Opinion pieces


May 16, 2020

Just as the Hunter was the birthplace of Australian steel making, we can and should be the birthplace of Australian green steel making.

This is detailed in the Grattan Institute's Start with Steel report that sets out how Australia and the Hunter in particular can rebuild a steel industry based on combining clean hydrogen with iron ore to produce iron and steel ("Hard target", Newcastle Herald 11/5).

Newcastle was once Australia's steel city employing 11,500 workers at the BHP steelworks. With good policy to take advantage of our skilled workforce and other endowments, Newcastle can again be the Steel City; this time with 10,000 steel workers producing $25 billion of clean steel each year. The same clean hydrogen can help establish a clean ammonia industry in the Hunter, delivering another 6000 jobs.

These would be 16,000 well-paid, clean manufacturing jobs that would cement the Hunter's place as the energy and manufacturing capital of Australia. This would provide desperately needed economic diversification for our region. It also goes beyond the debate around when coal mining will begin to decline, which too often degenerates into narrow ideological positions.

The world is shifting to electricity generation and manufacturing that does not release greenhouse gases. There is much debate about how fast this transition is occurring, but the truth is that it varies across the world. The beauty of establishing Newcastle as the heart of Australian green steel and ammonia production is that it will give our region an insurance policy against the risk of falling demand for Australian coal. Some parts of the world will shift to 'clean steel quickly and we can sell green steel to them; others will move slower and we can continue to sell coal. This is the perfect diversification strategy.

Developing a Hunter clean steel industry can also be part of a wider strategy to rebuild Australian manufacturing and boost our national independence. This is essential, as the sudden crunch in global supply chains for medical equipment during the current COVID-19 crisis demonstrated. Instead of just exporting our coal and iron ore, we can transform and add value to those resources here. This is vital because the manufacturing process will deliver big job and economic diversification benefits on top of the mining jobs that are so important for our region.

Australia produces two out of every five tonnes of iron ore around the world and one in every five tonnes of coking coal, yet we only produce a tiny fraction of the world's steel - just three in every 1000 tonnes. This is because it is cheaper to transport these resources to northern Asia, as shipping only adds 10 per cent to the cost. Shipping hydrogen is much more expensive than shipping coal and it is cheaper to combine Australian iron ore with Australian hydrogen here rather than ship the hydrogen, or for those nations to produce the hydrogen given their poor renewable energy resources.

Combining our world-beating renewable energy resources that will make the hydrogen and the greatest iron ore reserves in the world with our very skilled workers, excellent electricity grid connections and Australia's premier export port here in Newcastle means we can compete against low-wage nations in steel making. This is part of a broader clean energy export superpower strategy Labor has championed.
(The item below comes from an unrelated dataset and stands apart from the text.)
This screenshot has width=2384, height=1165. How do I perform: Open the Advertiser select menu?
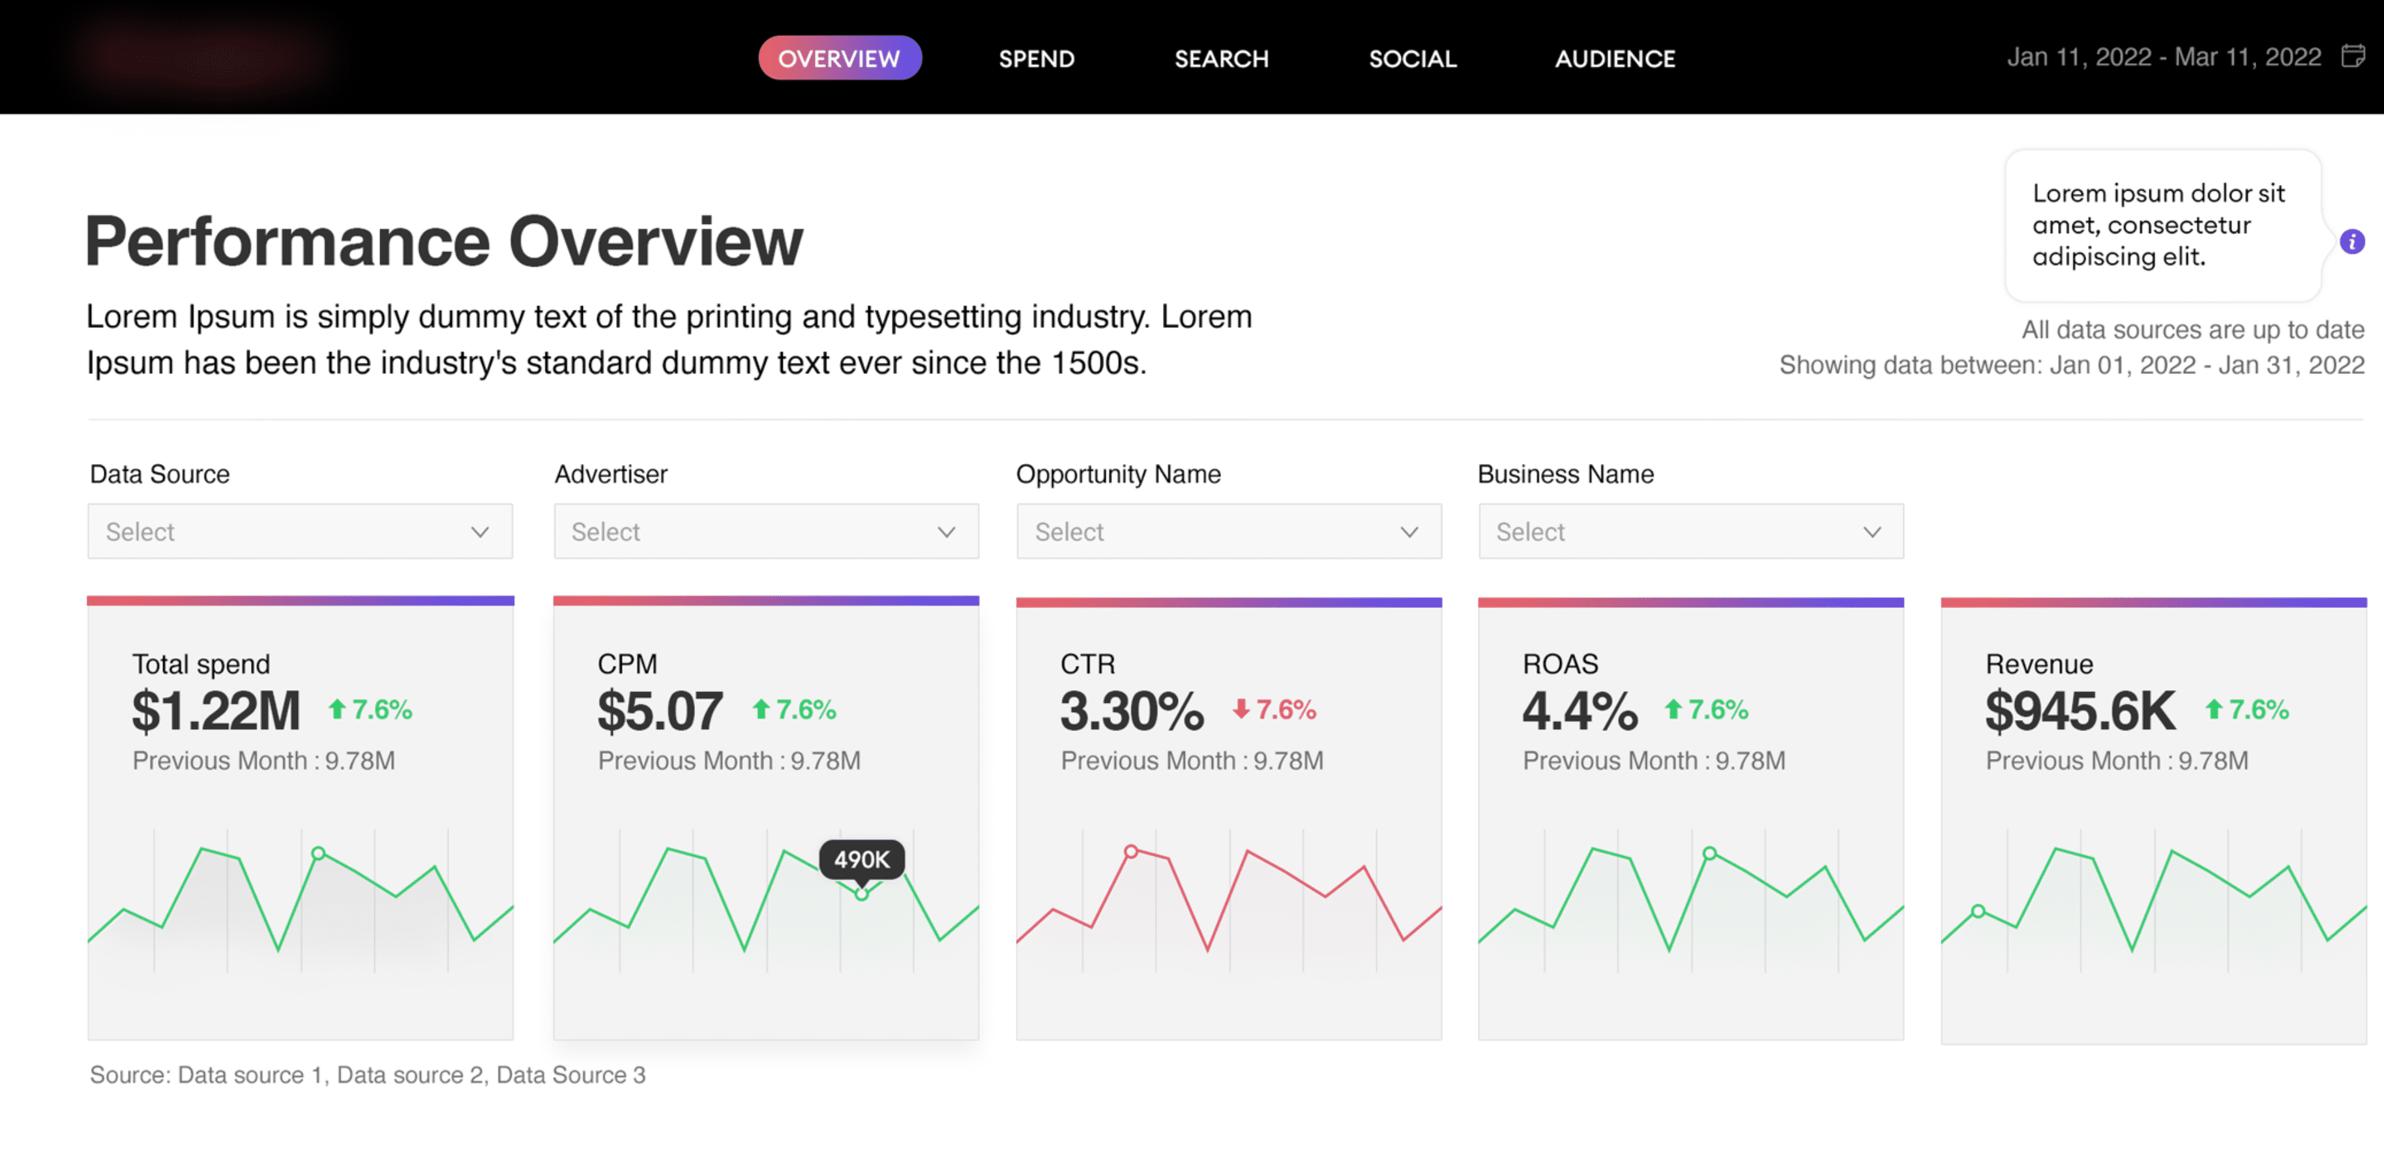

As the world decarbonises its electricity supply, the nations that can transform into manufacturing powerhouses are those with the cheapest energy, which will be the nations with the best renewable energy resources. Australia has the highest average solar radiation per square metre of any continent in the world. We also have some of the best wind resources, which often complement solar resources in when they provide the most potential power. Our geographical diversity north-south and east-west means that renewable energy generation can be established in separate regions to capture different periods of wind and sunshine.

We are also well poised to be the capital of mining and processing of key inputs for the renewables revolution.

Australia is the second largest producer of rare earth elements. We have the greatest reserves of iron and titanium, the second greatest of copper and lithium, and the third of silver. These are crucial for clean energy and battery manufacture. Labor has demonstrated our support for the revitalisation of manufacturing centred on green steel. At the last election, we committed $1.1 billion to develop an Australian Hydrogen Industry and allocated $10 billion to the Clean Energy Finance Corporation that could fund the steel flagship project the Grattan Institute proposes. We also proposed Renewable Energy Zones - areas with the right resources, topography and developer interest to drive cost-effective renewable projects.

With open minds and clear vision we can ensure thousands of well-paying jobs for our region into the future.